Records from a data source ▸
* start *

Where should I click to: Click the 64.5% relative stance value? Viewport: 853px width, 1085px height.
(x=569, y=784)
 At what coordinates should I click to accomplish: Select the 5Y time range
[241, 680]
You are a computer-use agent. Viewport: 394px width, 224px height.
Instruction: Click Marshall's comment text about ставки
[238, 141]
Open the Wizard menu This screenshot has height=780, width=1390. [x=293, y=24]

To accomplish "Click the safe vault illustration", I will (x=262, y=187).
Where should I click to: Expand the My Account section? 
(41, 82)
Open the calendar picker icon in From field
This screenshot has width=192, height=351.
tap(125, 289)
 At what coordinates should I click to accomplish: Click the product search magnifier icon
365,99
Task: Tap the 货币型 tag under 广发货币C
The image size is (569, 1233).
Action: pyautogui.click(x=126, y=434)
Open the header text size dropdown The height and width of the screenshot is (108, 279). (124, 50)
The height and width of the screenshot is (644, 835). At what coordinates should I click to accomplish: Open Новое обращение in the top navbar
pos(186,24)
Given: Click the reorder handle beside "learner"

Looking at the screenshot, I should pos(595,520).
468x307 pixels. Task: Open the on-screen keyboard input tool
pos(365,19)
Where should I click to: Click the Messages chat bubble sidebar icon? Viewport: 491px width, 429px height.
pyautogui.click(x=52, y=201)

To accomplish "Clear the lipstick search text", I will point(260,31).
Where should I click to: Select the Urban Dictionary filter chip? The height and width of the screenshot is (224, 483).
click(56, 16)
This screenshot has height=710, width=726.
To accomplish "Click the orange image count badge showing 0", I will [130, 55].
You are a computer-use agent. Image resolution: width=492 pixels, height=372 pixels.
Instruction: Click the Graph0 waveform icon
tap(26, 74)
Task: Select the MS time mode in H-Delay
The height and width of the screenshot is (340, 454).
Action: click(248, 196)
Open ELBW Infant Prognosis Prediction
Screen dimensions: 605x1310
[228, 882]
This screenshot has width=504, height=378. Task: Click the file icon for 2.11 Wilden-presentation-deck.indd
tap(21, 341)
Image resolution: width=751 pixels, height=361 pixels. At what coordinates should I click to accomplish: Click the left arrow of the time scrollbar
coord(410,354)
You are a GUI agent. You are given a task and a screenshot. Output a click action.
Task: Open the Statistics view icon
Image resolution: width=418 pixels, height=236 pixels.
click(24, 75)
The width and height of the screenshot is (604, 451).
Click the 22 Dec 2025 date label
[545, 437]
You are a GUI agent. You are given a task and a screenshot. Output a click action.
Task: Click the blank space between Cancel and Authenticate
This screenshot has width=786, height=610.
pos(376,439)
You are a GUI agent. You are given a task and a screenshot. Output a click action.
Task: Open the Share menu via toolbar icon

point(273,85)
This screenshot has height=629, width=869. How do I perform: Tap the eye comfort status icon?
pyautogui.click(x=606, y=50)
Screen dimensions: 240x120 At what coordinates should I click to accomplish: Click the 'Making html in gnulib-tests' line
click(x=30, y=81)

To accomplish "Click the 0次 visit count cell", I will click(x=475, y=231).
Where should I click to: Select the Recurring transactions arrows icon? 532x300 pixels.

* end *

TASK BRIEF ▸ Return every line of the material above word for word, in its original order.

OUTPUT OF THE EXERCISE ▸
Where should I click to: Click the 64.5% relative stance value? Viewport: 853px width, 1085px height.
(x=569, y=784)
 At what coordinates should I click to accomplish: Select the 5Y time range
[241, 680]
You are a computer-use agent. Viewport: 394px width, 224px height.
Instruction: Click Marshall's comment text about ставки
[238, 141]
Open the Wizard menu This screenshot has height=780, width=1390. [x=293, y=24]

To accomplish "Click the safe vault illustration", I will (x=262, y=187).
Where should I click to: Expand the My Account section? 
(41, 82)
Open the calendar picker icon in From field
This screenshot has width=192, height=351.
tap(125, 289)
 At what coordinates should I click to accomplish: Click the product search magnifier icon
365,99
Task: Tap the 货币型 tag under 广发货币C
The image size is (569, 1233).
Action: pyautogui.click(x=126, y=434)
Open the header text size dropdown The height and width of the screenshot is (108, 279). (124, 50)
The height and width of the screenshot is (644, 835). At what coordinates should I click to accomplish: Open Новое обращение in the top navbar
pos(186,24)
Given: Click the reorder handle beside "learner"

Looking at the screenshot, I should pos(595,520).
468x307 pixels. Task: Open the on-screen keyboard input tool
pos(365,19)
Where should I click to: Click the Messages chat bubble sidebar icon? Viewport: 491px width, 429px height.
pyautogui.click(x=52, y=201)

To accomplish "Clear the lipstick search text", I will point(260,31).
Where should I click to: Select the Urban Dictionary filter chip? The height and width of the screenshot is (224, 483).
click(56, 16)
This screenshot has height=710, width=726.
To accomplish "Click the orange image count badge showing 0", I will [130, 55].
You are a computer-use agent. Image resolution: width=492 pixels, height=372 pixels.
Instruction: Click the Graph0 waveform icon
tap(26, 74)
Task: Select the MS time mode in H-Delay
The height and width of the screenshot is (340, 454).
Action: click(248, 196)
Open ELBW Infant Prognosis Prediction
Screen dimensions: 605x1310
[228, 882]
This screenshot has width=504, height=378. Task: Click the file icon for 2.11 Wilden-presentation-deck.indd
tap(21, 341)
Image resolution: width=751 pixels, height=361 pixels. At what coordinates should I click to accomplish: Click the left arrow of the time scrollbar
coord(410,354)
You are a GUI agent. You are given a task and a screenshot. Output a click action.
Task: Open the Statistics view icon
Image resolution: width=418 pixels, height=236 pixels.
click(24, 75)
The width and height of the screenshot is (604, 451).
Click the 22 Dec 2025 date label
[545, 437]
You are a GUI agent. You are given a task and a screenshot. Output a click action.
Task: Click the blank space between Cancel and Authenticate
This screenshot has width=786, height=610.
pos(376,439)
You are a GUI agent. You are given a task and a screenshot. Output a click action.
Task: Open the Share menu via toolbar icon

point(273,85)
This screenshot has height=629, width=869. How do I perform: Tap the eye comfort status icon?
pyautogui.click(x=606, y=50)
Screen dimensions: 240x120 At what coordinates should I click to accomplish: Click the 'Making html in gnulib-tests' line
click(x=30, y=81)

To accomplish "Click the 0次 visit count cell", I will click(x=475, y=231).
Where should I click to: Select the Recurring transactions arrows icon? 532x300 pixels.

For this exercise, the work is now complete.